Work to do.
1/ Using the Marketing Mishaps Monday post, list every organization named as one of the "good people" Mike Utaegbulam works with.
2/ Reproduce the Marketing Mishaps Monday post word for word, from "Marketing Mishaps Monday: When" up to and including "and what happens.".
3/ In the Marketing Mishaps Monday post, what is the name of Mike Utaegbulam's agency?

Selected text.
((
Marketing Mishaps Monday: When We Tried To Reach The Summit Alone

Ashtan again. It’s that time of the week again, the time where I interview the best and brightest marketers I can find to see if they can help us chart our own path to the marketing summit a little more safely. This one’s a simple story about going at it alone, and what happens.

Spoiler alert: To summit Everest, it takes more than 20 people to a team.

Our guest this week is Mike Utaegbulam, a social impact focused founder who, if you ask him what he does, says that he “does good work with good people.” To name a few of those good people, it’s: NAACP, Campaign Legal Center, Public Health Institute, Advancement Project, National Fair Housing Alliance, and The Executive Leadership Council.

Mike’s secret sauce at his agency, Black Digital, is that “diverse teams produce better outcomes.

You should know the question that I asked Mike by now. It was: “what’s the most challenging marketing problem, or mistake, in your career and what did you do to fix it?” Here we go!

When I went full time into the business in 2020, I started solo and burned out very quickly. My health and personal life suffered tremendously. While this was the most “profitable” year, it was also the most disastrous. Since then, I’ve brought on several team members who are truly brilliant.

While expenses have increased, it’s great to see how far they’ve taken many of the projects and tasks I used to have to do by myself.

I can now focus on doing the activities that grow the business vs working in the business. A new set of problems that I’m happy to have.
))
Raw records.
((
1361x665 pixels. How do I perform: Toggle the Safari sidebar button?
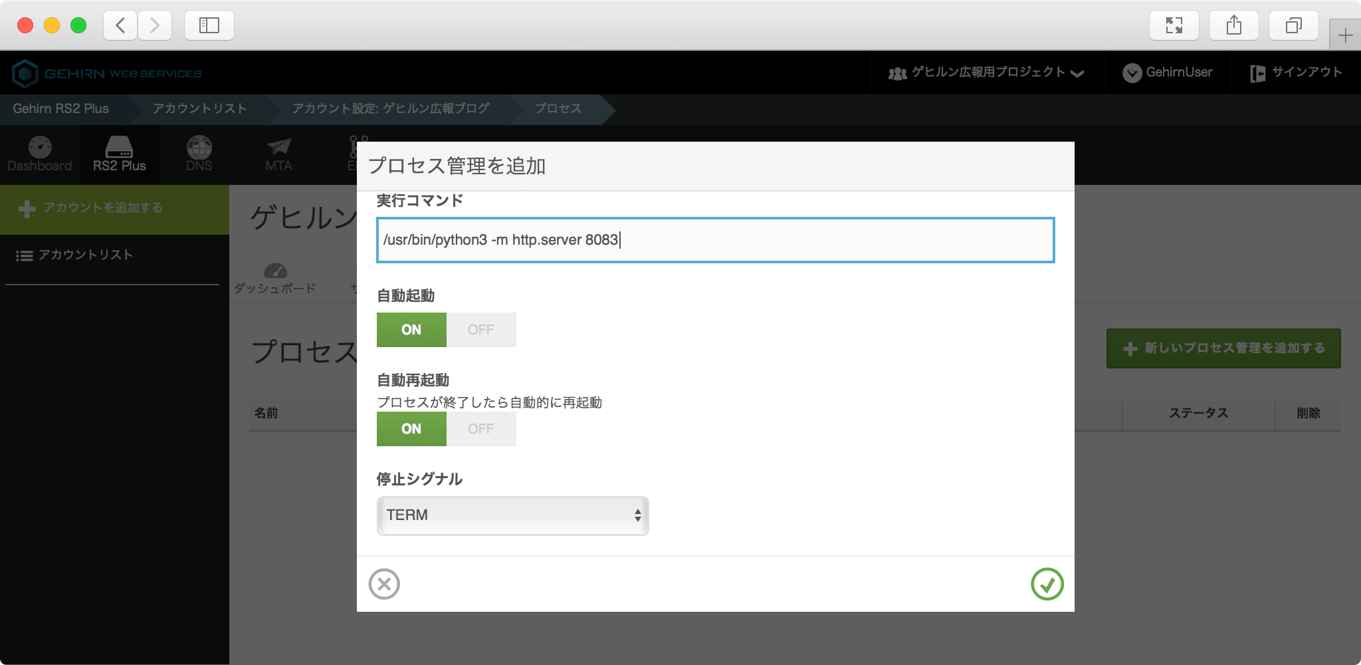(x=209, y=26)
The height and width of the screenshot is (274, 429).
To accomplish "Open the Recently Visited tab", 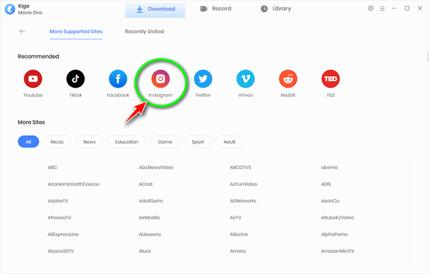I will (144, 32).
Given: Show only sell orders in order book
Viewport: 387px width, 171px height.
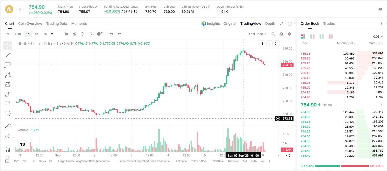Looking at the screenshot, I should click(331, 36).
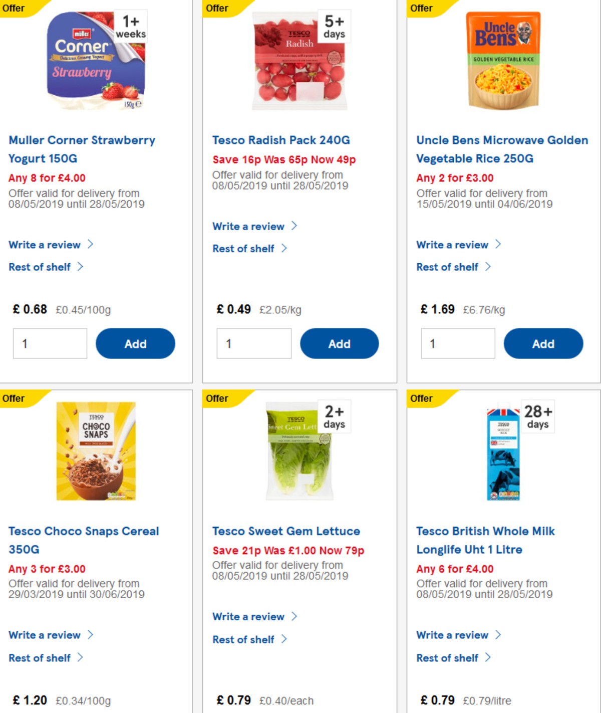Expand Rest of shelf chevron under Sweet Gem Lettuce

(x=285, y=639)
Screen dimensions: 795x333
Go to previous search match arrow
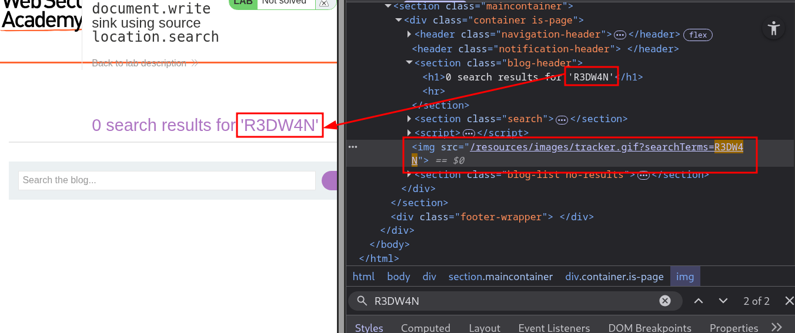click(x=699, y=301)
))
Task solutions.
1/ NAACP, Campaign Legal Center, Public Health Institute, Advancement Project, National Fair Housing Alliance, The Executive Leadership Council

2/
Marketing Mishaps Monday: When We Tried To Reach The Summit Alone

Ashtan again. It’s that time of the week again, the time where I interview the best and brightest marketers I can find to see if they can help us chart our own path to the marketing summit a little more safely. This one’s a simple story about going at it alone, and what happens.

3/ Black Digital